Stated task
Output the data below verbatim, everything from its first line down to and including the line that contains "Nancy Ajram Superstar (529, 526)". Omit the picture from your answer.

Excerpted records

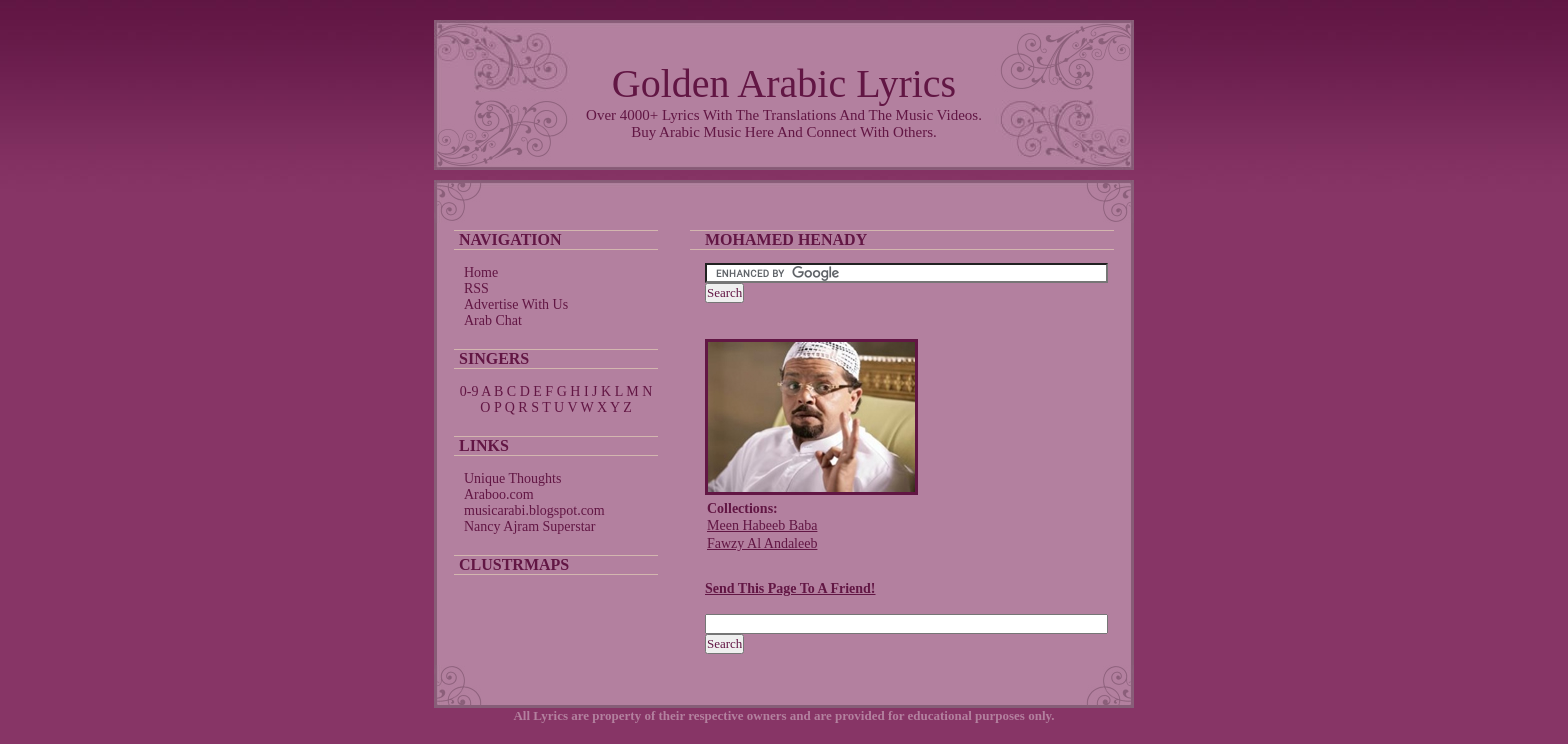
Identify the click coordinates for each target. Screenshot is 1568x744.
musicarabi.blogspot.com (534, 510)
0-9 (469, 391)
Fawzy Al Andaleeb (762, 543)
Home (481, 272)
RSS (476, 288)
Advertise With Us (516, 304)
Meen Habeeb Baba (762, 525)
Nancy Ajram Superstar (529, 526)
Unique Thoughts (512, 478)
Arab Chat (493, 320)
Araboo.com (499, 494)
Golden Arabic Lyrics (784, 83)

Written response
Identify the click coordinates for each target. Screenshot is 1568x744.
musicarabi.blogspot.com (534, 510)
0-9 (469, 391)
Fawzy Al Andaleeb (762, 543)
Home (481, 272)
RSS (476, 288)
Advertise With Us (516, 304)
Meen Habeeb Baba (762, 525)
Nancy Ajram Superstar (529, 526)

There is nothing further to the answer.